Por Luis Fernando Galván (@luisfer_crimi)
Matrimonios fracasados, añejas infidelidades, rebeldía e indisciplina adolescente, desconfianza en sí mismos, relaciones incestuosas, menosprecios constantes, insultos espontáneos, insistentes recriminaciones, gritos absurdos, bromas crueles, insinuaciones pedófilas, enfermedades y adicciones. Ese es el banquete y la sobremesa que ofrece una familia disfuncional de Oklahoma en August: Osage County (2013), dirigido por John Wells (The Company Men, 2010).
En la obra original –escrita para teatro por el ganador del Pulitzer, Tracy Letts, quien también se encarga del guión cinematográfico– el escenario se limita a una casa vieja construida con madera; es una especie de caverna, de útero, de cárcel, de sarcófago. Un espacio del que difícilmente los personajes –reminiscencia de aquellos seres frustrados por su existencia, y desilusionados por el vínculo opresor que los mantiene unidos a sus familiares que describieron los dramaturgos norteamericanos, Eugene O’Neil y Tennessee Williams– pueden escapar. Con una larga trayectoria como productor de series de televisión, John Wells mantiene la claustrofobia (elemento primordial en la puesta en escena) y la atmósfera de encierro sin la necesidad de que todo el filme se lleve a cabo al interior. En pantalla, la cueva se abre. Se recorren las cortinas obscuras que impiden la entrada de luz solar y que imposibilitan identificar si es día o noche; se abren las ventanas para que leves destellos del aire se asomen y refresquen las sudorosas espaldas de los personajes. El confinamiento se agota, y se incluye el exterior; la fotografía de Adriano Goldman (Jane Eyre, 2011; The Company You Keep, 2012) capta de manera muy sobria la penumbra de la casa y los sofocantes paisajes de Oklahoma. Enormes y claros cielos, intensos y brillantes rayos del sol, infinitos horizontes y las amplias llanuras conforman el paisaje veraniego del condado de Osage, lugar donde se lleva a cabo el relato.

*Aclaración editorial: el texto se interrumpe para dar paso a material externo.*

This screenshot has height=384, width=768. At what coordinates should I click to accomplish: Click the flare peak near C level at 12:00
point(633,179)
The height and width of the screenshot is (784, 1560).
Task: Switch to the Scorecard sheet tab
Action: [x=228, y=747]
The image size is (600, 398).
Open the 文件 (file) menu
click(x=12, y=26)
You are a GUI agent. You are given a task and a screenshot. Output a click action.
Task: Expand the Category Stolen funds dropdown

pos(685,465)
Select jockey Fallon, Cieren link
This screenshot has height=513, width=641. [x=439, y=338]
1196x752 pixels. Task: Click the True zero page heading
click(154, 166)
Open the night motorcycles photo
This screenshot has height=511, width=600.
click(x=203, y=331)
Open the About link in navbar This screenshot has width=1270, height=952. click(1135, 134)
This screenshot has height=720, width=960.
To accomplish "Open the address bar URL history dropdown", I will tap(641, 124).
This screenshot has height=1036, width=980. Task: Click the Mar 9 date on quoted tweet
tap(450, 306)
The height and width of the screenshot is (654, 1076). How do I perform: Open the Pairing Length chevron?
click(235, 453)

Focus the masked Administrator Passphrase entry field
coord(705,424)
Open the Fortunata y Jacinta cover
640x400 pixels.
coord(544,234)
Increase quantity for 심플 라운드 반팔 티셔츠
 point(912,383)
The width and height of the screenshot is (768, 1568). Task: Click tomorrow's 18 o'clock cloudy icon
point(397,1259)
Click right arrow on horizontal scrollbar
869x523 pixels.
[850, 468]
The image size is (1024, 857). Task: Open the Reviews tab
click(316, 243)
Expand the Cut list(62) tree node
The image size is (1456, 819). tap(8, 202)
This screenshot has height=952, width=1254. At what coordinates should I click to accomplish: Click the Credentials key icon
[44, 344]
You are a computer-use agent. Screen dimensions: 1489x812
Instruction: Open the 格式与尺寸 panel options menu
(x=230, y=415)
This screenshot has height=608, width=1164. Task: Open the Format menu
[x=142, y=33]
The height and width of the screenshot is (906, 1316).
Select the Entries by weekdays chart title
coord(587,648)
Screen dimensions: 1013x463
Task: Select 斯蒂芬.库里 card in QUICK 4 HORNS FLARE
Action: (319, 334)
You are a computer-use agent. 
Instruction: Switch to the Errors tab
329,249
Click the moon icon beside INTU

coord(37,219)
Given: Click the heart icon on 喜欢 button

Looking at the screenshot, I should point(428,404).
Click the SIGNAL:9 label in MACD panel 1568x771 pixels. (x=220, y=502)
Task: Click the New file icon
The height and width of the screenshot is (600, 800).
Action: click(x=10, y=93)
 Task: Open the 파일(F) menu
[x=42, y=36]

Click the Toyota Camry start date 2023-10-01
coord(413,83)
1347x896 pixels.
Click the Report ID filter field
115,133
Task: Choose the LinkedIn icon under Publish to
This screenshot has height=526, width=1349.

La voz en off de Beverly (Sam Shepard), poeta melancólico y patriarca de la familia, cita a T.S. Eliot: “la vida es muy larga”. Sólo para después, con una actitud sosegada (cabizbajo y desinteresado ante cualquier discusión o conflicto) y por decisión propia, colocar el punto final a su largo enunciado; opta por desaparecer sin notificarle a nadie, para que luego su cadáver sea hallado en un lago. El funeral sirve para reunir a la familia y atiborrar de tristes personalidades y patéticas existencias una casa que parecía condenada a seguir vacía. De distintos puntos del país llegan Barbara (Julia Roberts), la mayor de las hijas, en compañía de su exmarido, Bill (Ewan McGregor), y su malhumorada hija adolescente, Jean (Abigail Breslin); Ivy (Julianne Nicholson), la hija mediana, callada y tímida que mantiene un secreto que resulta mucho más grande de lo que ella misma cree saber; y Karen (Juliette Lewis), la más joven, desenfrenada e ingenua, que llega acompañada de su novio, Steve (Dermot Mulroney), un hombre de negocios y estafador. También hacen acto de presencia los tíos, Charlie (Chris Cooper) y Mattie Fae (Margo Martindale), padres del “pequeño” Charles (Benedict Cumberbatch).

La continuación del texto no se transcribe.